A dare la notizia del riconoscimento è la sezione di Massa del Club Alpino Italiano.

“La notizia è arrivata qualche settimana fa e ci ha lasciati, noi soci del CAI di Massa che ci abbiamo creduto sin dall’inizio, evidentemente soddisfatti. Per tutti gli escursionisti, gli alpinisti, gli amanti delle nostre Apuane, il Bivacco Aronte è un simbolo, un mito vero e proprio, l’emblema dell’avventura senza mezzi termini. Capiamo come potesse avere affascinato personaggi di un certo calibro come Enrico Fermi o come sia stato ritratto fotografato, filmato in ogni stagione e da ogni lato”.
“Eppure non è stato semplice mettere assieme i pezzi, con una burocrazia che ad un certo punto di questa storia ce lo aveva sottratto, nascondendolo dentro una pratica di concessione marmifera. Non è stato facile lavorare per riprendere il possesso ufficiale (moralmente è sempre stato proprietà di tutti gli amanti della montagna) di questo spicchio rosso sulle Apuane, non è stato facile far capire l’importanza culturale di questo bivacco”.

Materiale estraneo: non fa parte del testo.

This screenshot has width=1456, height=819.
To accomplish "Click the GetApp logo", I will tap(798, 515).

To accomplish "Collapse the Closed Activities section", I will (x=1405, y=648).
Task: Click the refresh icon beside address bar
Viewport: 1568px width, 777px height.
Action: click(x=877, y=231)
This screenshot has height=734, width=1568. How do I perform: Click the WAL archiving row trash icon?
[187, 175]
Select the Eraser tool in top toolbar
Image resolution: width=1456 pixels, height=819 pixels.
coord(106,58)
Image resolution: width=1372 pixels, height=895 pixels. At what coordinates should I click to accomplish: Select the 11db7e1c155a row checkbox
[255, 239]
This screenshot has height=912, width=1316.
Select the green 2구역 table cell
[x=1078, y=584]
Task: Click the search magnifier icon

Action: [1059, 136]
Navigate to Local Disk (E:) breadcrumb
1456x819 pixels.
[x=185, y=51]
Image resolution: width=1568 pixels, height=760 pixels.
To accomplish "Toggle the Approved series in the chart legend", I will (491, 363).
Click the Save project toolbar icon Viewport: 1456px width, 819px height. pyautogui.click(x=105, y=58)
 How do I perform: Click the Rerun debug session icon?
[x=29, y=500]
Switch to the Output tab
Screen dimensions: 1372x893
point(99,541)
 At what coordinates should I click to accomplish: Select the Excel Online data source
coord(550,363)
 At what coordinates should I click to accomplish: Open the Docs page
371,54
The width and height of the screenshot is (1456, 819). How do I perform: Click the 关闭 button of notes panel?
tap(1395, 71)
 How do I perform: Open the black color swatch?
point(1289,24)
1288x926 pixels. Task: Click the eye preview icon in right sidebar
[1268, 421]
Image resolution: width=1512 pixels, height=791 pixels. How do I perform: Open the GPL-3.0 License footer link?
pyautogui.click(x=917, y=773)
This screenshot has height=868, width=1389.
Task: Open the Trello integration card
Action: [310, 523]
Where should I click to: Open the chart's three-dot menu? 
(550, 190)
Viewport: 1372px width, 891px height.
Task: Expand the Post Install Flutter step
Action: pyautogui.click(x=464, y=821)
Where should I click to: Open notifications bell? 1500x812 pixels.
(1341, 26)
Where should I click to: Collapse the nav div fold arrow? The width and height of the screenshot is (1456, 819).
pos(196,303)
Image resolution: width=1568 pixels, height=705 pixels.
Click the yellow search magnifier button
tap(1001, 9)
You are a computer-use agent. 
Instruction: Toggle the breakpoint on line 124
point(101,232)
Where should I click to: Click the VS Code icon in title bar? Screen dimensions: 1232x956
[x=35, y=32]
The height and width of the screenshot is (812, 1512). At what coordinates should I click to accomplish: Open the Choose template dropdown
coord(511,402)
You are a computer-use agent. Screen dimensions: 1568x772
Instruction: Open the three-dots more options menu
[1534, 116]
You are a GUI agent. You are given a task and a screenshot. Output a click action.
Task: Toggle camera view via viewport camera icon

“Noi del Cai di Massa che lo abbiamo in gestione e gli amici del CAI Ligure di Genova che ne sono proprietari non abbiamo mai mollato e la nostra perseveranza ci ha dato ragione.
La soprintendenza ci ha comunicato che è partita la procedura amministrativa per il riconoscimento del Bivacco Aronte come immobile di interesse culturale in base al decreto legislativo 42/2004 con questa motivazione: “Nel corso di più di un secolo dalla sua fondazione è stato, ed è tuttora, custode della storia dell’alpinismo, delle vicende umane legate agli eventi belli della seconda guerra mondiale, oggi, ancora approdo sicuro per gli escursionisti e testimone silenzioso del fenomeno legato alle attività estrattive che contraddistinguono pesantemente questa straordinaria area montana.” Crediamo che sintesi migliore non potesse essere fatta per valorizzare il nostro bivacco Aronte e quando il 4 di gennaio 2020 siamo scesi in piazza per difenderlo ne avevamo tutte le ragioni. Già da oggi quindi, in base alla normativa, il Bivacco Aronte è sottoposto ai vincoli e alla protezione come immobile di interesse culturale.
In attesa che si completi la procedura avviata dalla Soprintendenza, vogliamo porgere un ringraziamento particolare alla Professoressa Franca Leverotti che ha raccolto minuziosamente il materiale storico e fotografico che ci ha permesso di arrivare a questo straordinario risultato”.